In a section titled “The Songwriter’s Paradox,” it lays out the ways that the song has become more important than ever, but, paradoxically, the songwriter has less income and influence

  • Big record labels have weaponized songwriting: In order to try to minimize risks, bigger record labels are turning to an ever more elite group of songwriters to create hits.
  • The emergence of the song economy: The audience has shift its focus from albums to songs.
  • Writing and production are fusing: As music production technologies have become more central to both the songwriting process and to the formation of the final recorded work, there has been a growing fusion of the role of production with writing. This has led to a growing body of superstar writer-producers.
  • The industrialization of songwriting: Record labels are reshaping songwriting by pulling together teams of songwriters to create “machine tooled” hits – finely crafted songs that are “optimized for streaming.” While the upside for songwriters is more work, the downside is sharing an already-small streaming royalties pot with a larger team of creators and co-writers.
  • Decline of traditional formats: Songwriters have long relied upon performance royalties from broadcast TV and radio. However, as the audiences on these platforms migrate towards on-demand alternatives, performance royalties face a long-term decline. Similarly, the continued fall in sales means fewer mechanical royalties for songwriters.
  • Streaming royalties: The song is the first in line culturally but it is last in line for streaming royalties. Of total royalties paid by streaming services to rights holders, between a fifth and a quarter is paid for publishing rights to the song. Labels are paid more than three times higher than publishers on streaming. An independent label artist could earn more than three thousand dollars for a million subscriber streams, whereas a songwriter could expect to earn between $1,200 and $1,400, and even then, only if they are the sole songwriter on the track. On average, songwriters will therefore earn between a third and a half of what artists do.

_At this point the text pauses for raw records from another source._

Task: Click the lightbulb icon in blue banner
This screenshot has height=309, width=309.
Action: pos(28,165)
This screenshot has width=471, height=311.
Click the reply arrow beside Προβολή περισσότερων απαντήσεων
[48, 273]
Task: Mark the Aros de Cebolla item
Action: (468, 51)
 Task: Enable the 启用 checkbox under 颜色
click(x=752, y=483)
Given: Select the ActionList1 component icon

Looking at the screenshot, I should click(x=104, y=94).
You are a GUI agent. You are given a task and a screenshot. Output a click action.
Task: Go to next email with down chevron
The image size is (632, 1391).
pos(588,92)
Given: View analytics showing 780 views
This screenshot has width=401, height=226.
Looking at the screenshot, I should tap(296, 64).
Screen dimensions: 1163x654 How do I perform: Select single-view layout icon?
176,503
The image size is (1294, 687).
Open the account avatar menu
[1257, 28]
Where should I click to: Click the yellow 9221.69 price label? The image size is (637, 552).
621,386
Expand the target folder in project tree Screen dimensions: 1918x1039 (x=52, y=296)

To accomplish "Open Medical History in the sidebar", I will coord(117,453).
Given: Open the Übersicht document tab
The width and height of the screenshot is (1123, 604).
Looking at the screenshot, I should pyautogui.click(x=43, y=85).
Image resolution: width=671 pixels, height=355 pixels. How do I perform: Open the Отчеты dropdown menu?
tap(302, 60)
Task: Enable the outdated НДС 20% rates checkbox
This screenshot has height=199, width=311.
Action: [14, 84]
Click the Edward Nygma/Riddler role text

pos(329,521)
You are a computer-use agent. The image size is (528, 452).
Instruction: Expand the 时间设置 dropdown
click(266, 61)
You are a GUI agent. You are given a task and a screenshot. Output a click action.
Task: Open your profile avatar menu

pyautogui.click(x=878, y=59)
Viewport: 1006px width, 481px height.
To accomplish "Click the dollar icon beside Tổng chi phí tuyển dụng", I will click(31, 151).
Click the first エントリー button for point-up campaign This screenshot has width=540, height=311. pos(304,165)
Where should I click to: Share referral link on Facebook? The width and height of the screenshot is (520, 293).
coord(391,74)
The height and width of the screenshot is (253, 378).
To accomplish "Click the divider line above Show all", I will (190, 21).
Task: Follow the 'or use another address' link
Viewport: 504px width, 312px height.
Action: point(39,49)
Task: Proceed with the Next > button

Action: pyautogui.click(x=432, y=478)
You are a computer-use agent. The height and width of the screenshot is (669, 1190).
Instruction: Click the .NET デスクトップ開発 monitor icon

The report then proposes a series of solutions that are far too complex to summarize fully here, but in short:

  • The song economy requires an interconnected set of solutions across three areas: songwriter remuneration and share, streaming pricing and culture and consumption, with rights holders and streaming services working together
  • Streaming royalties will better serve creators if they recognize that different types of behavior (e.g. lean forward, lean back listening) represent different royalty values and that not all songs are worth the same
  • Fan-centric licensing is a simple concept that may be complex to implement but will bring a crucial foundation of fairness into the song economy
  • Streaming pricing needs a rethink, including ensuring price increases benefit creators, a reduction in the discounting of subscriptions and even metered access to music catalogs, to protect against the current situation of royalty deflation
  • Songwriter careers need to be reshaped, with an opportunity for labels and publishers to work more closely together, including secondments for young songwriters into artist projects, providing predictable income and accelerating their development.

The report concludes with a very British statement: “What is clear is that today’s’ song economy is not working as it should and that everyone across the value chain will benefit from a coordinated programme of change.”

In last week’s PvNew article on the Pact, hit songwriter Justin Tranter expressed a similar sentiment in far more direct terms: “The business is definitely still broken and songwriters are definitely the least respected people in our industry, no matter how big of a songwriter you become.”